DAYTONA BEACH, Fla. (Sept. 5, 2003) -- For NASCAR Elite Division, International Truck and Engine Corporation Midwest Series standout Jon Lemke and car owner Tim Schumacher, 2003 was going to be the year they stopped chasing points and focused on big tracks throughout the NASCAR Elite Division. That was until NASCAR officials announced the inaugural Toyota All-Star Showdown.
The invitation-only event will be held Nov. 6-8 at the half-mile Irwindale (Calif.) Speedway. The top 10 drivers in the four series that comprise the NASCAR Elite Division -- the Featherlite Southwest Series, International Truck and Engine Corporation Midwest Series, Kodak Southeast Series and Raybestos Brakes Northwest Series -- will be invited along with the top 15 drivers in each of the two series in the NASCAR Grand National Division -- Busch North and Winston West -- who will compete in a similar format. The races will be televised live on NASCAR TV on SPEED Channel, beginning at 8 p.m. ET, Nov. 8.

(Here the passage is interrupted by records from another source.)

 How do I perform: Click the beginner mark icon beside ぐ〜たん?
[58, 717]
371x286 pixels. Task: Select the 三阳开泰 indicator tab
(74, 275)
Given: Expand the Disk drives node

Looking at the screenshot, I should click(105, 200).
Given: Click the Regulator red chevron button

The four series of the Elite Division compete on a variety of tracks, including Gateway International Raceway, Kentucky Speedway, Nashville Superspeedway, Phoenix International Raceway and Pikes Peak International Raceway -- all considered superspeedway stops for a division that regularly runs on short tracks under 5/8-mile in length. Visits to these facilities provide valuable experience for Elite Division drivers, as well as opportunities to get noticed during combination weekends with NASCAR's national series.

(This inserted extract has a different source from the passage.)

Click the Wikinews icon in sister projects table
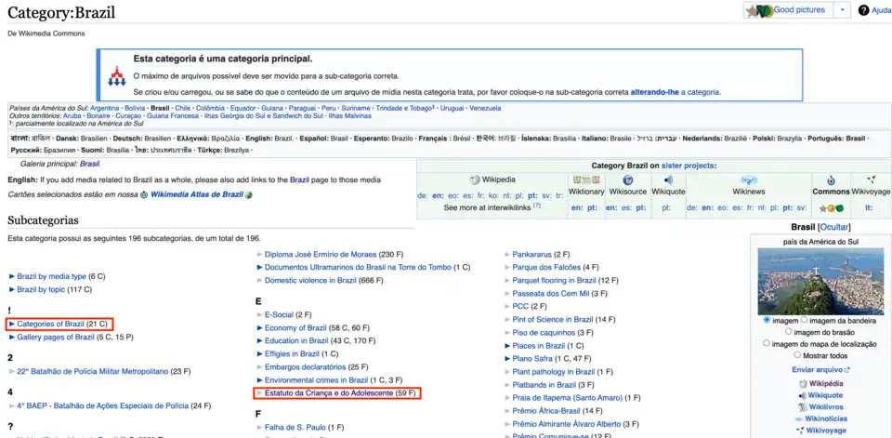Screen dimensions: 892x438 [x=748, y=179]
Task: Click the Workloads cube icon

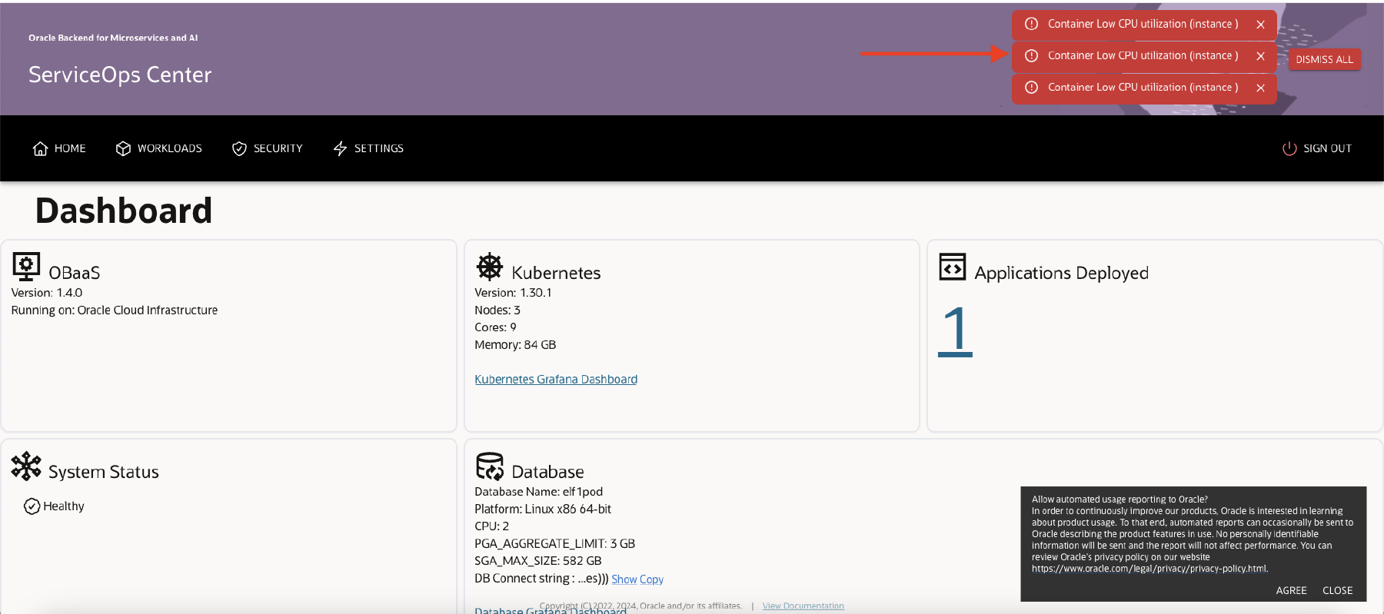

"I love the superspeedways," says Schumacher. "Our original plan for this year was to run the big tracks, no matter what Elite Division series was running. But that changed in spring. The thing that really changed my mind to focus on one series was the Toyota All-Star Showdown."
Drivers in the Showdown will be competing for their share of $500,000 in prize money.
"The prize money is incredible. Live national TV is something I never thought I'd see and the fact that we get to go and stack ourselves against 39 of the best teams in the nation, at our level, is just too much to pass up," Schumacher said.
Schumacher got involved with racing as a sponsor in 1991 and jumped into a car owner role in 1992. He dabbled part-time on the International Truck and Engine Corporation Midwest Series for several years with driver John O'Neal before focusing his full attention towards Lemke just two years ago.
Lemke was the series rookie runner-up in 1994 and has been a consistent top competitor ever since. He notched his first career win in 2001 and followed it up with another in 2002. Lemke currently sits fifth in the International Truck and Engine Corporation Midwest Series championship standings.
"The season started out rough for us with bad finishes in the first two events," said Lemke. "It would have been easy to get down, but the goal of finishing in the top 10 and getting an invite for the Toyota All-Star Showdown kept us going."
After disappointment in the first two events of 2003, Lemke rattled off an amazing string of seven top-five finishes and thrust his team squarely in the thick of the battle to travel to Irwindale.
"From a driver's standpoint, this event is huge," said Lemke. "You can showcase your talent against the best drivers the Elite Division has to offer, for the whole world to see. And you don't know who'll be watching; maybe someone at Richard Childress Racing or DEI will take notice. Television can make a star out of you. Guys like Ron Hornaday and Greg Biffle got noticed on TV running at this level and look at them today."
"And from a car owners' standpoint, I can honestly say that I've never been associated with anything like the Toyota All-Star Showdown," says Schumacher. "It has changed everything we do on this series. It's our Daytona 500."
The Toyota All-Star Showdown is an invitation-only, non-points event. Drivers will be invited based on their finish in the 2003 point standings for their respective series. Thirty Grand National teams and 40 Elite Division teams will make up the event's starting fields.
The three-day event begins with practice on Thurs., Nov. 6. Teams return for another practice session on Fri., Nov. 7, along with twin 50-lap qualifying races for both divisions. The feature races will be held Nov. 8.